While there were people who thought Australia should become a republic at the time of Federation (and before) they were in a minority. Few, if any, of the colonial delegates to the Convention believed that ties with Britain should be cut in this way. There remained a strong idea among these leaders that, while Australia might be a new country, it was a new British country.
In 1901, 80 per cent of Australia's population was born in Australia but for most of these their parents were born in the British Isles. Of Australia's population who had been born overseas more than 40 per cent were born in England and more than 10 per cent in Scotland. 'Home' for much of the Australian population remained elsewhere, and for most it was the United Kingdom. (You should note also that about 20 per cent were born in Ireland and were definite that they had not been subjects of the United Kingdom.)
Issues about the capacity of Australia to defend itself against foreign invasion were in the front of people's minds. In the early years of the twentieth century, the British navy was the strongest in the world and it was felt that Britain would come to Australia's aid if and when it became necessary.
When he presented the first defence bill to the Commonwealth Government in 1903, Sir John Forrest said that the purpose of the new armed forces was to protect Australia. But he also said:
We ... will ... assist in maintaining the integrity and the power of our [British] Empire. It is our Empire and not the Empire of other people, and we are under an obligation to assist in maintaining it, not in the interests of others, but in our own interests, which I hold, are identical with the interests of the British race.

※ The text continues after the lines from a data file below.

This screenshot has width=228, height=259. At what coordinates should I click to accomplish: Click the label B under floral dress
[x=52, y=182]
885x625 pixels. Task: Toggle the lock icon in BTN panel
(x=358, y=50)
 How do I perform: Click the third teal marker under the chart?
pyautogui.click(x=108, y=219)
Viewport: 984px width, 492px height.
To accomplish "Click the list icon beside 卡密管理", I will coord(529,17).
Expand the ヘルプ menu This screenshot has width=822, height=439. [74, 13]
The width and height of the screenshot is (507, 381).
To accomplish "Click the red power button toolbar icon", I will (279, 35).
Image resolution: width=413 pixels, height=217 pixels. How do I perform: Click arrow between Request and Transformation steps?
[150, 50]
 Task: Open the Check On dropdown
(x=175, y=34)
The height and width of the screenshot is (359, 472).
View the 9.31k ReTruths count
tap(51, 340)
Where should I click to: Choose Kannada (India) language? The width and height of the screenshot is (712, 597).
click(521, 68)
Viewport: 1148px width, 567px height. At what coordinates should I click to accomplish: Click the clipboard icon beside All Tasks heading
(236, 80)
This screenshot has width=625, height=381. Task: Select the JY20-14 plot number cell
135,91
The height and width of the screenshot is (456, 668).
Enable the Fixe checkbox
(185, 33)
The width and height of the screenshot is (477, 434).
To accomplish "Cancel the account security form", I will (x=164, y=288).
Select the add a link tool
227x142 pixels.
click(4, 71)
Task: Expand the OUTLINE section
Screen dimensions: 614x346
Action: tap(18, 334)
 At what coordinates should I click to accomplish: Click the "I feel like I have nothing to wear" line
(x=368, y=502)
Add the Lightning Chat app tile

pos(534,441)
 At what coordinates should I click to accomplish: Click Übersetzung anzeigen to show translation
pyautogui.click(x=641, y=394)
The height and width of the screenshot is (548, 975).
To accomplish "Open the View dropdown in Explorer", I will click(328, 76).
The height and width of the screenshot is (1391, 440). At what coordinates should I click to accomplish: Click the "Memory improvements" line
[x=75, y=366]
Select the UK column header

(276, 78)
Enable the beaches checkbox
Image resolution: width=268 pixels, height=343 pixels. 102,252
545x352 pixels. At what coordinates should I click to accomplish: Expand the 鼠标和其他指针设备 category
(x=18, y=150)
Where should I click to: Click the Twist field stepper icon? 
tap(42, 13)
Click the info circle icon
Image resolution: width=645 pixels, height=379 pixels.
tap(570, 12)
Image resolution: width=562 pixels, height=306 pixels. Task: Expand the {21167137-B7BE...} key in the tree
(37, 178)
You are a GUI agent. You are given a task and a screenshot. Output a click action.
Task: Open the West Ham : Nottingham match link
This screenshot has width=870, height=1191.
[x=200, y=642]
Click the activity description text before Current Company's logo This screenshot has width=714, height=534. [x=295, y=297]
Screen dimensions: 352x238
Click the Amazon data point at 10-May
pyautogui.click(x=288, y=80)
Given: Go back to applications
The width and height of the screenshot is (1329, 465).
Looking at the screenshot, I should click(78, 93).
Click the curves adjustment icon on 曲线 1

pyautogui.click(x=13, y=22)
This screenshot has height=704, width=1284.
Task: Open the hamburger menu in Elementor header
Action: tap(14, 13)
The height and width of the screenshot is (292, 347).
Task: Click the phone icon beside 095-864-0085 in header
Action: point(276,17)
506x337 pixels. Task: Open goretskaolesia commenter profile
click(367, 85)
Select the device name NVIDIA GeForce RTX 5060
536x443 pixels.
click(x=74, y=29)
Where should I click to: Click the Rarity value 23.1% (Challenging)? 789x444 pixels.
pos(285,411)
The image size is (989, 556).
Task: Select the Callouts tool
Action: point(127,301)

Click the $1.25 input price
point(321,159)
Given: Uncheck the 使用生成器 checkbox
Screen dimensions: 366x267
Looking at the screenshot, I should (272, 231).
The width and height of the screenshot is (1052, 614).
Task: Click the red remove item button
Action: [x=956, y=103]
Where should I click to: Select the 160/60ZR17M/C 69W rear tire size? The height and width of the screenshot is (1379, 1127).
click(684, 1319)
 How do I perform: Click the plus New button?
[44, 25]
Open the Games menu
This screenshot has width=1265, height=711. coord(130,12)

Although Australians had little idea of the causes of World War I (1914-18) there was a great deal of enthusiastic public support for Britain and its role in the war. Andrew Fisher, the Labor Prime Minister, said at the beginning of the War that Australians would 'stand beside our own' and 'defend Britain to our last man and our last shilling'.
Little had changed prior to the outbreak of World War II (1939-45). In his first statement on defence policy (in April 1939) Prime Minister Menzies said:
Britain's peace is precious to us because her peace is ours. If she is at war, we are at war ... The British countries of the world must stand together or fall together.
Australia relied on Britain for many other things as well. In 1938 it was estimated that about 85 per cent of the foreign news published in Australia's newspapers came directly from London. Until 1966 Britain was the most frequent destination for the goods Australia produced and even into the early 1980s Britain provided more foreign investment in Australian industry than any other country.
However, in World War II, the fall of Singapore and its British garrison (including 15,000 Australian soldiers) to the advancing Japanese forces in 1942 was a sharp reminder that British forces could no longer guarantee the safety of Australia from invasion.
In recent times Britain's importance as a trading partner has declined in favour of Japan, other Asian countries and the United States. In addition the migration boom which began in the 1950s brought many hundreds of thousands of people to Australia who were born in countries other than Britain.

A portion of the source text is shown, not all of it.